Protecting and promoting health care in Minnesota

Protecting and promoting health care in Minnesota

By Greg Dattilo, CEBS and Dave Racer, MLitt

The Minnesota Legislature is at this time proposing an audacious and sweeping reform to how health care is delivered and paid for in our state. Many of the provisions of this new attempt to overhaul health care are problematic, primarily in how much power is ceded to state government.

This is not the first time our health system has been threatened by increased state regulation.

Working hard on alternatives

Late in 1989 the Minnesota legislature passed an ambitious health care reform that would have essentially put the government in charge of it all. The challenges were similar to today – rising prices, premium increases, and concerns about access. The media called it a health care crisis.

The 1989 legislature responded by passing a form of a single-payer, government-run health care system. They sent it to DFL Governor Rudy Perpich for his signature, but he vetoed the bill. This sent the legislature into a tizzy from which emerged a bipartisan group of legislators who pounded out a more palatable reform.

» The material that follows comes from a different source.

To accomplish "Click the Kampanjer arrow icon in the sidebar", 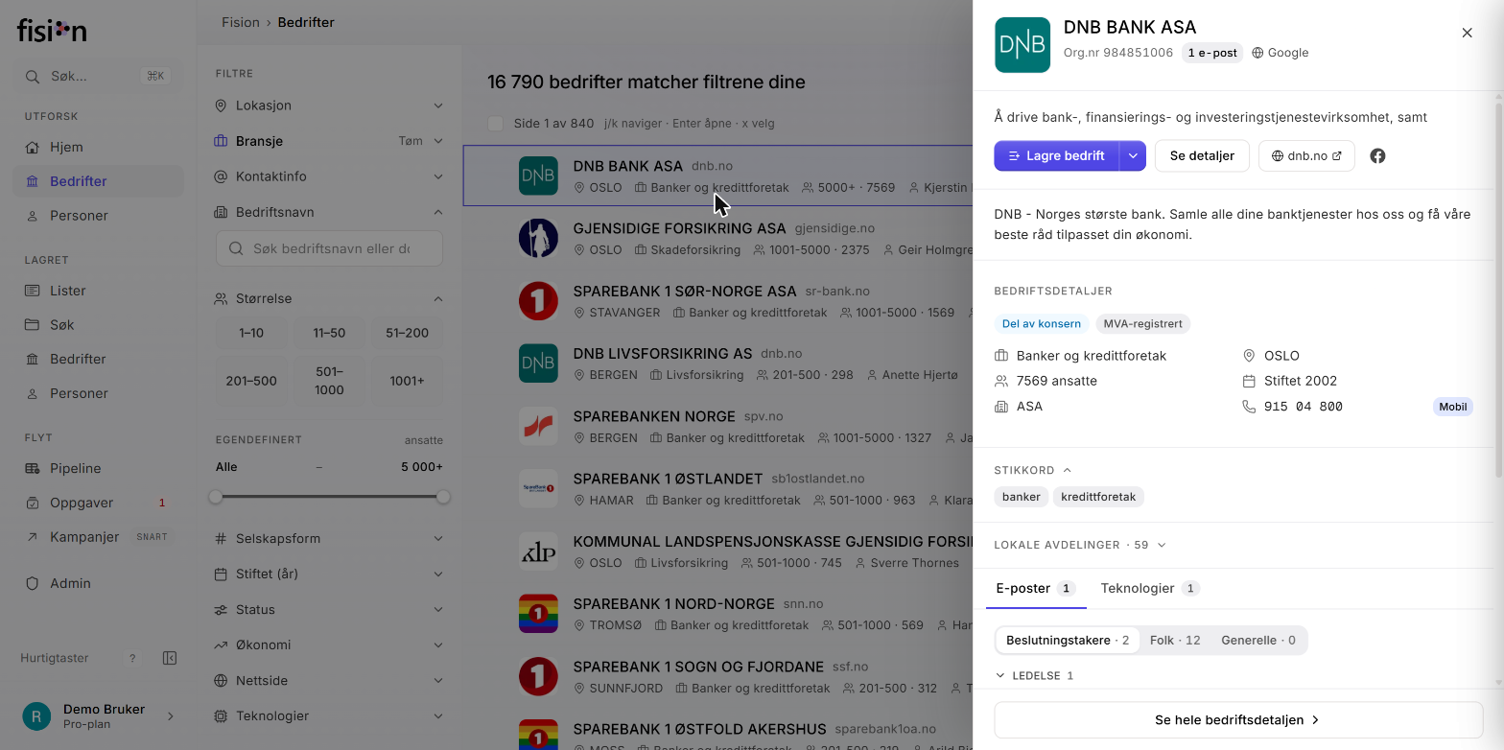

In 1992, the two of us teamed up and then, building and working with a coalition of people and groups, brought pressure on legislators to modify their overreach as they tried to fashion new legislation. The coalition included benefits consultants, employers, medical providers, and a host of others. This combined effort resulted in the passage of a more rational health care reform effort, which then served us quite well until the federal government passed the Affordable Care Act of 2010.

Since 2014, when the Affordable Care Act’s insurance provisions became effective, the cost of insurance has increased by multiples. Today, the annual premium for employer family coverage exceeds $22,000 a year. Clearly, there is work to be done.

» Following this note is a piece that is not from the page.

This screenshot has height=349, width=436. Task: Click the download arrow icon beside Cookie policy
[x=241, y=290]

But SF 2995, the new Minnesota health care bill that is close to being passed, cedes power over individual health care and payment through a variety of law changes – some plain to see and others a likely result of the new laws – to the State of Minnesota. These changes threaten to destroy proven insurance methods and interrupts the emergence of new plans that are reducing cost for employees and employers.

All these years, as government grows larger, DCI along with scores of other consultants, insurance companies, and administrators, have created and continue to create new forms of coverage that will provide access to quality, comprehensive care at similar to reduced cost as today. We are still doing this, as we react to the challenges threatening the private marketplace (more on this later).

We are confident and remain hopeful that during the next 18 months, as new state agencies move the new government-run plans toward the marketplace, a new coalition of employers, consultants, providers, and everyday citizens will once again educate elected officials, turning them away from their centralized medicine plans. We will work together for solutions that build, instead, a patient-friendly, affordable health care system giving access to high quality care.

It will take ongoing education of legislators and the regulators they are establishing. But we can do it again as we have done before. When we come out on the other side of this, we might find ourselves with a far better system delivered to us in the private health care marketplace. We are committed to this.